■ **Selected excerpt**

------------------------------------------------

Operator: Our next question comes from the line of John Royall with JPMorgan. Your line is now open.
John Royall: Hi, good morning. Thanks for taking my question. So my question is on production. I’m just looking at your guidance for 3Q and then backing into the guidance for 4Q from your full year guide, it looks like a pretty steadily increasing profile throughout the year if I add back the turnaround impact in 3Q. And I think that’s in line with how you’ve talked about the year generally, but maybe you could just give a little color on the moving pieces in production between the different regions as we progress the back half of the year outside of the turnaround impact you’ve already called out.
Andrew O’Brien: Yes. Sure. I can take that one. And I think that — the short answer is, yes, it is pretty steady when you adjust the turnarounds. We’re expecting organic production to grow 2% to 4% in 2024, and that should be pretty consistent across the Lower 48 and Alaska and International. And as Bill said in his prepared remarks, organic production was up roughly 4% year-over-year in the second quarter, which is towards the top end of our guidance, again, with a balance across Lower 48 and ANI. Now if you look at our production profile this year and I think is what you’re alluding to, is that if you exclude the turnarounds, we’re basically growing at 1% each quarter, it’s pretty straightforward. The profile is being masked a bit in the third quarter as that’s one of our heaviest turnaround quarters in some time with the 90,000 barrels a day of turnaround impact that Bill mentioned in the prepared remarks.
Maybe just to give a little bit more color on that. That 90,000 barrels is split 50 in Canada, 20 in the Lower 48, 6 in Alaska, 5 in Norway and then 4 in Malaysia and Qatar. And in the Lower 48 specifically, now our second quarter actually outperformed our expectations, and we are expecting production to be fairly flat in the third quarter, and that’s due to the turnaround I just mentioned at the 20,000 barrels a day that we have at Eagle Ford. Then we’ll be up in the fourth quarter versus the third quarter. So bottom line, we’re tracking right in line with our guidance, just the quarter-to-quarter is somewhat masked a bit with the turnaround activity that you’re seeing.
Operator: Our next question comes from the line of Roger Read with Wells Fargo. Your line is now open.
Roger Read: Yes, thanks, good morning. Maybe come back on the guidance side on the OpEx front. Obviously, you’re talking about cost going up a little bit. You’ve talked about some of the things on the CapEx side. I didn’t know if those were tied together like higher activity, higher costs. What part of this is kind of internal versus external? And broadly speaking, what are the inflationary pressures?

------------------------------------------------

■ **Exercise task A**
From the earnings call transcript above, retype the passage from "Operator: Our next question comes from the line of Roger" up to and including "the inflationary pressures?".
■ **Exercise task B**
Continue the earnings call transcript from the point where it stops.

------------------------------------------------

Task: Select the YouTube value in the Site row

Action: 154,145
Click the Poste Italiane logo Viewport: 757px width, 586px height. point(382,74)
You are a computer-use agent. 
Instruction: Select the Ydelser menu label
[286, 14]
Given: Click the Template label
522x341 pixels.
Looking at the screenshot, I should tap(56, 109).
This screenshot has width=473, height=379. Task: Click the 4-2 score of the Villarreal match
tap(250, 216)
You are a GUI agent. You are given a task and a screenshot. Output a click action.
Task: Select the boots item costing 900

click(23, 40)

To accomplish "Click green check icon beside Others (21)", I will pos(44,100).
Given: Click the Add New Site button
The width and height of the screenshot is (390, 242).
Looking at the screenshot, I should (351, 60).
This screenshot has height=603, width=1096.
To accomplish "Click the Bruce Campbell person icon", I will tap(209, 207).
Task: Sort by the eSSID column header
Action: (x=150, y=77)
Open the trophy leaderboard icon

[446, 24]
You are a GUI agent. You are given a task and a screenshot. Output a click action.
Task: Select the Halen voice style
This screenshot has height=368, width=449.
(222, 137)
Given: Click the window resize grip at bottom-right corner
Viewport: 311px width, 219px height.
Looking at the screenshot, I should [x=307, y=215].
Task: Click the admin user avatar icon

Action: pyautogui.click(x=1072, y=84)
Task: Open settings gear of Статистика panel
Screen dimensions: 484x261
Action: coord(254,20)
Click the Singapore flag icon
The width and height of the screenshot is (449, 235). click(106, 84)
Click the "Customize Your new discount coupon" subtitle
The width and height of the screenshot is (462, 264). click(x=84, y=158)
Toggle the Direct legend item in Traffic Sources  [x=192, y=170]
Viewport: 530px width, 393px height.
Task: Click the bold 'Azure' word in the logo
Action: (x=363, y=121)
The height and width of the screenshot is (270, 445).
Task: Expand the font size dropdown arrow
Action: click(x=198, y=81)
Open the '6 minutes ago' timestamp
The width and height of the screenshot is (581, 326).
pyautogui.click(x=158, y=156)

------------------------------------------------

■ **Final answer A**
Operator: Our next question comes from the line of Roger Read with Wells Fargo. Your line is now open.
Roger Read: Yes, thanks, good morning. Maybe come back on the guidance side on the OpEx front. Obviously, you’re talking about cost going up a little bit. You’ve talked about some of the things on the CapEx side. I didn’t know if those were tied together like higher activity, higher costs. What part of this is kind of internal versus external? And broadly speaking, what are the inflationary pressures?

■ **Final answer B**
Andrew O’Brien: Sure, Roger. This is Andy. I can take that one. As Bill mentioned in the prepared remarks, we have raised the guidance to $9.2 million to $9.3 million for the full year. Now about half of this is from our Lower 48 non-operating position and then the other half is our own lifting cost. It’s primarily a result of the higher transportation and processing costs, some higher utilities and some additional workover activity. And we have been experiencing some of these impacts in the second quarter and we’re now incorporating those into the full year guidance. Another point I would make is that, as a reminder, the third quarter is going to be our large turnaround that I just referred to. So with that, we will actually see the third quarter be the high point of the controllable costs for this year.
Operator: Our next question comes from the line of Ryan Todd with Piper Sandler. Your line is now open.
Ryan Todd: Hey thanks. Maybe if I could follow up on the LNG topic from earlier. Congrats on the two announced uptake bills that you have in the LNG business. Maybe can you speak more broadly in terms of what you’re seeing on — as you’ve got out and market the gas, what you’re seeing more broadly on appetite and market dynamics for LNG sales contracts, and maybe how you think about global supply-demand dynamics over the next couple of years in those markets?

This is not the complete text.